README
¶
GoSecretScanv2
GoSecretScanv2 is an engineering-focused security scanner that detects secrets, API keys, credentials, and common security misconfigurations using deterministic analysis plus optional LLM-based verification.
Features
Core Detection
- 70+ Detection Patterns: Comprehensive regex patterns for detecting:
- Cloud provider credentials (AWS, Azure, GCP)
- API keys and tokens (GitHub, Slack, JWT)
- Private keys (SSH, RSA, PGP)
- Database connection strings
- Basic authentication credentials
- Security vulnerabilities (XSS, SQL injection patterns)
Advanced Intelligence
-
Shannon Entropy Analysis:
- Calculates randomness of detected strings
- Identifies high-entropy secrets vs low-entropy false positives
- Entropy scoring (0-8 bits) for each finding
-
Context-Aware Detection:
- Automatically detects test files, mocks, and examples
- Identifies comments, documentation, and templates
- Recognizes placeholders and environment variable templates
- Filters false positives from regex pattern definitions
-
Confidence Scoring System:
- Every finding rated: Critical, High, Medium, or Low
- Combines entropy analysis + context detection + pattern matching
- Only reports medium confidence or higher (low confidence filtered out)
- Prioritizes critical findings first
-
Smart Filtering:
- Skips false positives automatically
- Handles large files and minified code (1MB line buffer)

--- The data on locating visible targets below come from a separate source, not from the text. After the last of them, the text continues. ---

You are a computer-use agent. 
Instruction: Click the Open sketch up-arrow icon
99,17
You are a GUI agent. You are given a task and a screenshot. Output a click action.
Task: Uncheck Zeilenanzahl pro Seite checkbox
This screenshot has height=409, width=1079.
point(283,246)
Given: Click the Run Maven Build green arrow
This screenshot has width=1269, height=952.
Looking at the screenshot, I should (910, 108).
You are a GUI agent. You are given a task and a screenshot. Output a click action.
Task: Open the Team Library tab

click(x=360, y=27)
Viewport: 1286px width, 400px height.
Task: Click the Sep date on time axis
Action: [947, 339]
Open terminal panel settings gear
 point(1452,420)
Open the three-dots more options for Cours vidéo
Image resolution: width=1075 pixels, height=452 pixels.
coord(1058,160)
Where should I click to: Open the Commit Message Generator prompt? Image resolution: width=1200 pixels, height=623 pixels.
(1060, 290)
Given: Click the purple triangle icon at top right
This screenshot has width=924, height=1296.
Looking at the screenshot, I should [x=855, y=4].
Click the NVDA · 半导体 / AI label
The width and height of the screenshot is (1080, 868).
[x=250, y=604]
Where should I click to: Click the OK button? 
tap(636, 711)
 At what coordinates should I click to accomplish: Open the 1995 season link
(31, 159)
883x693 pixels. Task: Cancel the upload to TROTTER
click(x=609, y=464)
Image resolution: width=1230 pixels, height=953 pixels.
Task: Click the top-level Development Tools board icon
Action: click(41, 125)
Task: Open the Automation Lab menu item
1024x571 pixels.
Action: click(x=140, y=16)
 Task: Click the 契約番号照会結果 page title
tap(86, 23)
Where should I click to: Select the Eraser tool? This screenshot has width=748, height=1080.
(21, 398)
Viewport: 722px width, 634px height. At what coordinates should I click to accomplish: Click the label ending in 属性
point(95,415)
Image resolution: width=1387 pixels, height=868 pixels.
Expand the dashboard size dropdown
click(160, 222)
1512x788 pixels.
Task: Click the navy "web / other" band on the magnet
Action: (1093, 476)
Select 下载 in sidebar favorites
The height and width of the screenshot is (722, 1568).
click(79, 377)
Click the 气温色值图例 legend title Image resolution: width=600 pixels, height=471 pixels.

- Pattern definition detection
LLM-Powered Verification (beta)
-
LLM Verification:
- Uses IBM Granite 4.0 Micro (GGUF, Q4 quantized, ~450MB)
- Provides structured reasoning for each decision
-
Semantic Embedding Search:
- Generates embeddings for each finding
- Searches for similar patterns across the codebase
- Reuses historical verifications for similar matches
-
Vector Store:
- SQLite-based vector database
- Caches verified findings
- Enables incremental learning
- Fast similarity search
-
Code Context Analysis:
- Parses code structure (functions, imports)
- Understands programming language syntax
- Gathers surrounding code for context
- Identifies test vs production code
Enabling LLM Verification:
# Download the model first (one-time setup)
./scripts/download-models.sh
# Start the llama.cpp HTTP server (runs on :8080 by default)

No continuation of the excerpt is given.